- Office of Attorney General Maura Healey
- Massachusetts Department of Environmental Protection
Media Contact for Developer and Contractor Settle Allegations of Illegal Asbestos Work at North Reading Condominium Development
BOSTON — A Georgia-based property development corporation and its contractor will pay up to $325,000 to settle allegations of illegal asbestos abatement work during excavation and construction activities for the development of a large-scale condominium complex in North Reading, Attorney General Maura Healey announced today.
The consent judgments, entered in Suffolk Superior Court, settle allegations that Pulte Homes of New England, LLC (Pulte) and J&J Contractors, Inc. (J&J) violated the state’s Clean Air Act and its regulations governing asbestos by causing or allowing excavation work at the Lowell Road development where workers did not use proper handling practices and did not properly secure asbestos, impacted during excavation, for safe storage and disposal.
“These defendants put the health of their workers at risk when they failed to take the proper safety precautions during this construction project,” AG Healey said. “Contractors and developers who encounter asbestos during their work must comply with the law and safely handle, store, and dispose of the material, and we will hold accountable those who don’t.”

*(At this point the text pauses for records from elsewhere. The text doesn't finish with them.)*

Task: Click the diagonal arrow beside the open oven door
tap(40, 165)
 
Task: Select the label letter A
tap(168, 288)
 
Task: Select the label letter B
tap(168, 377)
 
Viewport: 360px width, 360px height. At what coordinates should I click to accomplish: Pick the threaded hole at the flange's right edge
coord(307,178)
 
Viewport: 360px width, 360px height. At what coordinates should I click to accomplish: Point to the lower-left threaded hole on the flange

According to the AG’s complaint, Pulte hired J&J as its contractor for the construction, demolition, and subsequent redevelopment of multiple large condominium buildings at the North Reading property. The AG’s Office alleges that despite reports that identified the presence of underground utility lines and piping with thermal system insulation – a friable asbestos – inside the pipes, Pulte and J&J excavated the pipes and utility lines, breaking the asbestos in to pieces. According to the complaint, Pulte and J&J then piled the utility lines and piping at the site, which they loosely covered or removed off-site without properly handling, wetting, or storing. The AG’s Office further alleges that the defendants stockpiled and processed, by screening or sifting, a large pile of soil containing pieces of underground piping with asbestos without taking precautions to minimize the release of dust emissions from the soil pile containing asbestos. The complaint alleges that the material contained numerous pieces of piping and visible pieces of thermal system insulation.
“It is critically important that property owners, as well as construction companies, identify asbestos-containing materials and ensure that those materials are properly removed before beginning any demolition or renovation, particularly near populated areas,” said Eric Worrall, director of the Northeast Regional Office of the Massachusetts Department of Environmental Protection (MassDEP). “Asbestos is a known carcinogen and following the required work practices is imperative to protect workers and the public.”
Under the terms of the settlement, Pulte is required to pay $175,000 in civil penalties and identify an on-site representative who will be responsible for ensuring that any future asbestos work is conducted in accordance with the Clean Air Act and asbestos regulations. The settlement also requires J&J to pay $150,000 in civil penalties, with $25,000 of that amount suspended pending compliance with the consent judgment. Additionally, J&J is required to submit to the state a sworn certification that each of its employees who supervises or directs any construction, demolition, or renovation activity at the site has successfully completed an asbestos supervisor training course.
Asbestos is a mineral fiber that has been used in a wide variety of building materials, from roofing and flooring, to siding and wallboard, to caulking and insulation. If asbestos is improperly handled or maintained, fibers can be released into the air and inhaled, potentially resulting in life-threatening illnesses, including asbestosis, lung cancer, and mesothelioma. Asbestosis is a serious, progressive, and long-term disease for which there is no known effective treatment. Mesothelioma is a rare form of cancer that is found in the thin membranes of the lung, chest, abdomen, and heart, that may not show up until many years after exposure, and that has no known cure, although treatment methods are available to address the effects of the disease.
AG Healey has made asbestos safety a priority. In November 2019, the AG’s Office released a report, highlighting the work of her office’s “Healthy Buildings, Healthy Air Initiative.” Since September 2016, the AG’s Office, with the assistance of MassDEP, has successfully brought asbestos enforcement cases that together have resulted in nearly $5.7 million in civil penalties.
For more information on asbestos and asbestos-related work, visit MassDEP’s website outlining asbestos construction and demolition notification requirements.
This case was handled by Division Chief Betsy Harper of AG Healey’s Environmental Protection Division, with assistance from Senior Regional Counsel Colleen McConnell, Deputy Regional Director for the Bureau of Air and Waste John MacAuley and Environmental Analyst Grady Dante of MassDEP’s Northeast Regional Office in Wilmington.